■ Problem to work on
Reproduce the lines verbatim, starting at the line containing "Task: Reply to itzmeavinash1's comment" and ending at the line containing "The width and height of the screenshot is (906, 636).", with both of those lines included.

■ Information shown
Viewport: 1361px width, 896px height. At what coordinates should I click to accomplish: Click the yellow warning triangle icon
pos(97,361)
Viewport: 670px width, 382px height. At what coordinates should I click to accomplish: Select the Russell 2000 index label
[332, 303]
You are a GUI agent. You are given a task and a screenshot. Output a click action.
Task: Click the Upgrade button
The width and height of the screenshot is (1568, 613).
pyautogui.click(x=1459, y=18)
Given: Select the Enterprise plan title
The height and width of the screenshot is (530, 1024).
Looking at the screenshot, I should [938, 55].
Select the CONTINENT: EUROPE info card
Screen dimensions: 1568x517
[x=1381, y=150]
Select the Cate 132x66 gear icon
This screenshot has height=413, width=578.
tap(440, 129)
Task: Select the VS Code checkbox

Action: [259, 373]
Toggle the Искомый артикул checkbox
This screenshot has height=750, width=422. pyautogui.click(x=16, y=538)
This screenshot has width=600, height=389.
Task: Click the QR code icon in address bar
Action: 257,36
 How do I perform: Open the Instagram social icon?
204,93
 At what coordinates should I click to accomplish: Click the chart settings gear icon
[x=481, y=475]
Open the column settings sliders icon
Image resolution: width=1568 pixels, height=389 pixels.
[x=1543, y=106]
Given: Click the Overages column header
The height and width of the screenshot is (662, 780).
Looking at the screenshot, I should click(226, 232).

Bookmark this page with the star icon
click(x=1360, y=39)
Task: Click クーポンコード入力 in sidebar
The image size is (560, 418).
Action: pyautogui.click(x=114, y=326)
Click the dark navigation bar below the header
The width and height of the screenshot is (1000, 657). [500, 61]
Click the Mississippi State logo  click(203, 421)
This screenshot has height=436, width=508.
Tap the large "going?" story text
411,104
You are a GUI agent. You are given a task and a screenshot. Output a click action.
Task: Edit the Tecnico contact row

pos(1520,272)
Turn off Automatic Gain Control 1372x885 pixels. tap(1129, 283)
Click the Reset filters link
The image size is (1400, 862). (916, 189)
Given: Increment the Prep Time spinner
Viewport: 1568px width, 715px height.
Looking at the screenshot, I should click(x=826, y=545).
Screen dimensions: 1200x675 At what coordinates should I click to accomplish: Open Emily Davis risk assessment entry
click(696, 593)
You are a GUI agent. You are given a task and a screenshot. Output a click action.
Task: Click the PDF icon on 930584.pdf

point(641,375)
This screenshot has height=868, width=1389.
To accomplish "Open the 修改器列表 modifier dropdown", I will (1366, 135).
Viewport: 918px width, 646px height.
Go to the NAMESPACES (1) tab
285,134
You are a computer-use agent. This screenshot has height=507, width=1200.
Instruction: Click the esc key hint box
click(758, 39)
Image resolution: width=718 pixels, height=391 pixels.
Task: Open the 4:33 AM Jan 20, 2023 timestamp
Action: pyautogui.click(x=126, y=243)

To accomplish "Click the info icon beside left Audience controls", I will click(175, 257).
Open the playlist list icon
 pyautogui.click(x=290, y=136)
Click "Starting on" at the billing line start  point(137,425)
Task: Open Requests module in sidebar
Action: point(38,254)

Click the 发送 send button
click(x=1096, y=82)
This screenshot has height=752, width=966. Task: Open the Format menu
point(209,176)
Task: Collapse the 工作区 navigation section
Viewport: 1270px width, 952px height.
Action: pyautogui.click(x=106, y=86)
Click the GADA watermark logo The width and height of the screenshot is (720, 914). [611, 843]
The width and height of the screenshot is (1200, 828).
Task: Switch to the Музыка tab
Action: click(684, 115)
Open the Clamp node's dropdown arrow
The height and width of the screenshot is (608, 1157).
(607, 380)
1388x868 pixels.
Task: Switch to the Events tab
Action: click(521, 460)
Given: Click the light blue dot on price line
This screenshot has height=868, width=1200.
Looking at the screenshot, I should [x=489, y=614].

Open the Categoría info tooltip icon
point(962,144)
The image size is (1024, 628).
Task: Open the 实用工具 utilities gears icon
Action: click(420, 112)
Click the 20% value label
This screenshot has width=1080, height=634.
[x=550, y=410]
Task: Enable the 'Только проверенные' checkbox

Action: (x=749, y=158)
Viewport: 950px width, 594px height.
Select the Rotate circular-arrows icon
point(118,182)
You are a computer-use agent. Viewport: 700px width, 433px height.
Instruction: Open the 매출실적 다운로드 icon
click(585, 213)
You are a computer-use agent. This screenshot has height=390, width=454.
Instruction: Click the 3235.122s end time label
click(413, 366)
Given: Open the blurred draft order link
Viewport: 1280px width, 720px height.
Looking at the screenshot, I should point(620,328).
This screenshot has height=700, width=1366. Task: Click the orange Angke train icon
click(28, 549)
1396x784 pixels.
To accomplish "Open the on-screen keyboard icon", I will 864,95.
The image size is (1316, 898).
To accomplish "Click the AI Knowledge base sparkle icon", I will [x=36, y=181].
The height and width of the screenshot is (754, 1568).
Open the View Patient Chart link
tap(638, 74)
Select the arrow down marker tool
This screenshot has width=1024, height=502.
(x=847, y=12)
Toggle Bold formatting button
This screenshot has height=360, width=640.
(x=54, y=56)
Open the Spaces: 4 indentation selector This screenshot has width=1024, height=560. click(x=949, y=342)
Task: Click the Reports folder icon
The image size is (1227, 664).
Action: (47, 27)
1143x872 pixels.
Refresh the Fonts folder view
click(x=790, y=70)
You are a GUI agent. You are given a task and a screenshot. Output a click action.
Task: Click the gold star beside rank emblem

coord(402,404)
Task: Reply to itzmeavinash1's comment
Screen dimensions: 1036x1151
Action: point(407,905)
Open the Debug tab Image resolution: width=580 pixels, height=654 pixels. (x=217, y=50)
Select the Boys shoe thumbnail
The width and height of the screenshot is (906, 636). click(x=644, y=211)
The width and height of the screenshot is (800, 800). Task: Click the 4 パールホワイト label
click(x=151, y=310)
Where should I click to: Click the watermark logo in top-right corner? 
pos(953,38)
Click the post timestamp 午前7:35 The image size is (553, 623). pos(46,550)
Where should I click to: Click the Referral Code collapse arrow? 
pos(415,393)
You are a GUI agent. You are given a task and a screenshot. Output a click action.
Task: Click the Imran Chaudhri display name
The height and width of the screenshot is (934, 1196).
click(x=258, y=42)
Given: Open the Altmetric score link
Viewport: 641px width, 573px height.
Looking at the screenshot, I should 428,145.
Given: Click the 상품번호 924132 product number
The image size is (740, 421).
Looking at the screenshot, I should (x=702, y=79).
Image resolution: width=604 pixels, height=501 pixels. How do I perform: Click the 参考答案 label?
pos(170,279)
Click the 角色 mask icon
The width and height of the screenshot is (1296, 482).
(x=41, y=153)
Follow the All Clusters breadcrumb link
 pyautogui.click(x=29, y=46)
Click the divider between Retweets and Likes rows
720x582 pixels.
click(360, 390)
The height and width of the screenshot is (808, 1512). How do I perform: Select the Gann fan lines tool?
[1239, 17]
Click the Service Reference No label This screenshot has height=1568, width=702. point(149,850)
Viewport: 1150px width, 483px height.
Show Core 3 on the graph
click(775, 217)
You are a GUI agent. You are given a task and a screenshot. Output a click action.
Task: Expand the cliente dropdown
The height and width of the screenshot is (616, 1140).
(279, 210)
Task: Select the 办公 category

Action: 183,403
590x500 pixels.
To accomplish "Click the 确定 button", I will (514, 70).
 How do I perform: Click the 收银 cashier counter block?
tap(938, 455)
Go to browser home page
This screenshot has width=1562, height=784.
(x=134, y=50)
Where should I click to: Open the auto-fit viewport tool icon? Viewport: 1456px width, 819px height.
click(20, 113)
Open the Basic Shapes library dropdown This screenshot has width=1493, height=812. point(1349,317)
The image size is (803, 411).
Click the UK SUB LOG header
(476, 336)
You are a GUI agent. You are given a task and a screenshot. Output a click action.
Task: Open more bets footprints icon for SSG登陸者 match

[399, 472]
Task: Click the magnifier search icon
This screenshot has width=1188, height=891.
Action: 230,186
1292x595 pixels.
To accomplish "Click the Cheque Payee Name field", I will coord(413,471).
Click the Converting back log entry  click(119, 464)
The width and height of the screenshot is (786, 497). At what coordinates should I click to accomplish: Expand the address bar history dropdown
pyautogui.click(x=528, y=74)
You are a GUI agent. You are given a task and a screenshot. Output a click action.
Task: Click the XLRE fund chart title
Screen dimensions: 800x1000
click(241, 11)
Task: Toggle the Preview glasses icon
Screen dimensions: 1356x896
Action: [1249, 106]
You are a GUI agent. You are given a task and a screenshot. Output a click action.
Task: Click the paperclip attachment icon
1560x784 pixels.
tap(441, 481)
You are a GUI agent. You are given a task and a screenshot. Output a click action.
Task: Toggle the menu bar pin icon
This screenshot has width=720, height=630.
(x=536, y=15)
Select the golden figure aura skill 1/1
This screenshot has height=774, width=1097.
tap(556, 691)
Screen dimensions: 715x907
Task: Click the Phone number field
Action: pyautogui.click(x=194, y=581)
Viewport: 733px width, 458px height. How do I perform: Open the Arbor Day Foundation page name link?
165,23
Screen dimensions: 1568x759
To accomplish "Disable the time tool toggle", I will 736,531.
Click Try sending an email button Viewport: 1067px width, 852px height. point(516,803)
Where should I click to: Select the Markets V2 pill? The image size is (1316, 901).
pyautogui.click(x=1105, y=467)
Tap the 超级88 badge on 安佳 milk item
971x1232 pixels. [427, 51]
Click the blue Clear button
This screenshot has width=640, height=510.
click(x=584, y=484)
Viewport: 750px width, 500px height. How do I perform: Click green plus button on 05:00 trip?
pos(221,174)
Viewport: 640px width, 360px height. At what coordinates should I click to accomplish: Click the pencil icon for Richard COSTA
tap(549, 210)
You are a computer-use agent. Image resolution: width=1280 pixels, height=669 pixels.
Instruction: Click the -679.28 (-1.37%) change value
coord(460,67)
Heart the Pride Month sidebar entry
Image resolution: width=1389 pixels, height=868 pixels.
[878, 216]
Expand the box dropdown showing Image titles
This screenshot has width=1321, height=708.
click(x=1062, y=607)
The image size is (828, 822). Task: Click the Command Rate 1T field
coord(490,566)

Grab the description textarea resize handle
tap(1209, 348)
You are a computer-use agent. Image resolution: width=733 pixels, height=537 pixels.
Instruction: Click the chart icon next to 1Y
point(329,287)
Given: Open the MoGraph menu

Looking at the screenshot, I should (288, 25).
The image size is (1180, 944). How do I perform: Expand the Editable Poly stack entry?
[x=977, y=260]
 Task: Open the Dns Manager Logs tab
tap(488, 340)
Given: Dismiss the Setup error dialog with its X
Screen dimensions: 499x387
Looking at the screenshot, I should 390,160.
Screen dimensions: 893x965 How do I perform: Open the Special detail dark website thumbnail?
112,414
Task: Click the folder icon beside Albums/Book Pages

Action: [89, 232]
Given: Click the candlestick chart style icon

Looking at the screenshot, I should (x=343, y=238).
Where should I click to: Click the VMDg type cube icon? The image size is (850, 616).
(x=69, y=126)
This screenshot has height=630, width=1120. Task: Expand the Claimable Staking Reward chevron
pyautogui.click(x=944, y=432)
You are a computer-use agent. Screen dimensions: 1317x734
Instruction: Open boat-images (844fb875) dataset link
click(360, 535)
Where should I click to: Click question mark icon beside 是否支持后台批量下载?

■ The solution
Task: Reply to itzmeavinash1's comment
Screen dimensions: 1036x1151
Action: point(407,905)
Open the Debug tab Image resolution: width=580 pixels, height=654 pixels. (x=217, y=50)
Select the Boys shoe thumbnail
The width and height of the screenshot is (906, 636). click(x=644, y=211)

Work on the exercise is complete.